何故これまでそんなことに気付かなかったのか。だが仮にそうだとすると、死銃はどうやってリアルを知ったというのか。
「アスナ?」
「シノのん、良く聞いて」
急に黙りだしたアスナを心配げな表情で見つめるシノンに、アスナはたった今思いついた推測を知り得ている事実を混ぜて語った。
死銃の正体がSAOでの人殺し集団の一人であり、死銃の仲間が複数いる可能性、殺しのターゲットにリアルで近寄っている可能性を。
それは同時に、今のシノンの現実の部屋には何者かが侵入していて、シノンをいつでも殺せる状況になっている可能性をも孕んでいた。
「そん、な……!」
震えだすシノンだが、アスナは逆に冷静だった。
もしその推測が確かなら、不明瞭だった死銃の殺しの秘密を暴いたも同然になる。
亡霊や超常現象などといった不可思議なものよりもよっぽど実体ある確かなものだ。
そして、今アスナの元にある情報から導き出される考えこそが、もっともアスナ、いやシノンにとって恐ろしいものとなった。

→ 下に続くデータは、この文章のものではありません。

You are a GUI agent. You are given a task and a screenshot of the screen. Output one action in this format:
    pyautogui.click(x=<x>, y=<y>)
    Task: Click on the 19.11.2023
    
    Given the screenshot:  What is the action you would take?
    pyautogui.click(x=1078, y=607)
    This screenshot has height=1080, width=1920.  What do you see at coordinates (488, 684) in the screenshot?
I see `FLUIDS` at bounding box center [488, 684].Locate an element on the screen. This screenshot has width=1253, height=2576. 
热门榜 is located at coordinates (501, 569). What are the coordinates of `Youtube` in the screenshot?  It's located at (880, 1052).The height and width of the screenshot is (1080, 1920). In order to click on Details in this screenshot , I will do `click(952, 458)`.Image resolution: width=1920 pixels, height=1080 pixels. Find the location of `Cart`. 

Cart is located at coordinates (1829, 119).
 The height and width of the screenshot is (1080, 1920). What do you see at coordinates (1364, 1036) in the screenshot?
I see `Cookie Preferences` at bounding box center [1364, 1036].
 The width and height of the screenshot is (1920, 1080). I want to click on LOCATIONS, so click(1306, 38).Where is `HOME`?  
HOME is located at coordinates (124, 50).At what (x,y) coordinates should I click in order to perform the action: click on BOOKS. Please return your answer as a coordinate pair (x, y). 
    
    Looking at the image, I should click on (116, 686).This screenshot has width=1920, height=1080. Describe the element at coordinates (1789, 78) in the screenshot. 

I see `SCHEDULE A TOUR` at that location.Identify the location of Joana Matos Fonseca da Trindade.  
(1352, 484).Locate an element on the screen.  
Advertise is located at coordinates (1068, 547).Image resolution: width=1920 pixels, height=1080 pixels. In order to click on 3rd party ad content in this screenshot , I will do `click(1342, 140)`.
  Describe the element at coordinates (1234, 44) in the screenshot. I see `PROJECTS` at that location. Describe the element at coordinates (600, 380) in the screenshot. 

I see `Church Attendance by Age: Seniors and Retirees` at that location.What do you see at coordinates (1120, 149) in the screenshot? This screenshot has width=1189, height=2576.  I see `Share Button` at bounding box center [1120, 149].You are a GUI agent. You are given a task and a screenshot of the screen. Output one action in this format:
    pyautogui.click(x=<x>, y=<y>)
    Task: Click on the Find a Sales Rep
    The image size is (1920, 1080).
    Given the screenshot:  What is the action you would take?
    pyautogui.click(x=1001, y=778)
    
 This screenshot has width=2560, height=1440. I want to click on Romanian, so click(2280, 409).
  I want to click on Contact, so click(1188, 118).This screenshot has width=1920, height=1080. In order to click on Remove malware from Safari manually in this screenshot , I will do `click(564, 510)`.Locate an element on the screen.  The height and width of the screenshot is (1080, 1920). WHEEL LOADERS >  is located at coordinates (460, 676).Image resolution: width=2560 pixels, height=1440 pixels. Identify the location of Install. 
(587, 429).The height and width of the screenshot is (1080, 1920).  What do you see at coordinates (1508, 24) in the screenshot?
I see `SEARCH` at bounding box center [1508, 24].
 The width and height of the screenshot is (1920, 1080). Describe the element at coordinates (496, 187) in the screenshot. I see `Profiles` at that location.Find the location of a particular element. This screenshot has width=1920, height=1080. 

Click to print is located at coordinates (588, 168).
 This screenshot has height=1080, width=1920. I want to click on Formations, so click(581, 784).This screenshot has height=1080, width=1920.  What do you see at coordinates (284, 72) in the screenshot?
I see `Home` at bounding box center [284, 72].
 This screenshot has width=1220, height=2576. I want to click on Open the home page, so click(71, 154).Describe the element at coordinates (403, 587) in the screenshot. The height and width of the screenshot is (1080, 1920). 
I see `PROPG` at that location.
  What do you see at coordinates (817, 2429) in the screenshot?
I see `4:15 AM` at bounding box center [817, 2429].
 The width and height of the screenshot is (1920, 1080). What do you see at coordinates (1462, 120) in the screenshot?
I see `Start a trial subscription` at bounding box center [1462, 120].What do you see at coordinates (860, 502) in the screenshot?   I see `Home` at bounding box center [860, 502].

「だから、死銃、もしくは死銃の仲間はシノのんの身近な人の可能性があるの。だってそうじゃないとシノのんのリアルを知りえないもの。誰か身近な人で、GGOをプレイしている人っていない?」
「え……」
そう言われて思い浮かぶのはたった一人だった。
もともと交友関係の少なかったシノン/詩乃には然程人と関わりあう機会は多くない。
その数少ない中でGGOプレイヤーともなれば、思いつく人物はただ一人。
(新川、くん……?)
新川恭二。
彼以外にその可能性をシノンは見いだせなかった。
まさか、という思いが強いが、今アスナの考えを否定できる要素をシノンは持ち合わせていなかった。
今まで殺された人の事をリアルでも知っていたというような話は聞いたことが無い。
だが絶対無いとは言い切れない。可能性の一つとして頭に入れておかなくてはいけない。
「さて、それじゃ私は行くよシノのん」
「えっ」
「もしこの推測が確かなら、多分死銃にあの銃で撃たれない限りリアルで殺される可能性も低いはずだし。シノのんはここにいて」
「あんまり言いたくないけど、もうあの男が死銃に負けちゃって……殺されてる可能性は?」
「それはないよ」
「なんでそう言い切れるの?」
この洞窟内にいる限り衛生からという設定の《サテライト・スキャン》の干渉を受けることはない。
それは同時にその恩恵をも受けられない事を意味する。今彼女がキリトの安否を知ることが出来る情報源は無い筈なのだ。
「まだ……手が温かいから」
「は……?」
アスナはギュッと握り拳を作る。その手は、現実で今もキリトと繋がっているはずなのだ。
その手に温かみを感じる以上、キリトは無事だとアスナは確信する。
その様を見て、シノンは感心した。
「強いね、アスナは。どうしてそこまで……」
「強くなんか無いよ。ただ、私はキリト君を愛しているだけ」
そう答えるアスナの横顔は、シノンにはとても美しく見えた。
この顔を見ていると、本当に何とかなりそうな気になってくる。
不思議と、いつの間にかあれ程荒れていた胸の中が穏やかになっていた。
だから、アスナの小さい背中を見送った後、シノンはその腰を上げた。
自分にもできることがあるはずだと、勇気をその胸に抱いて。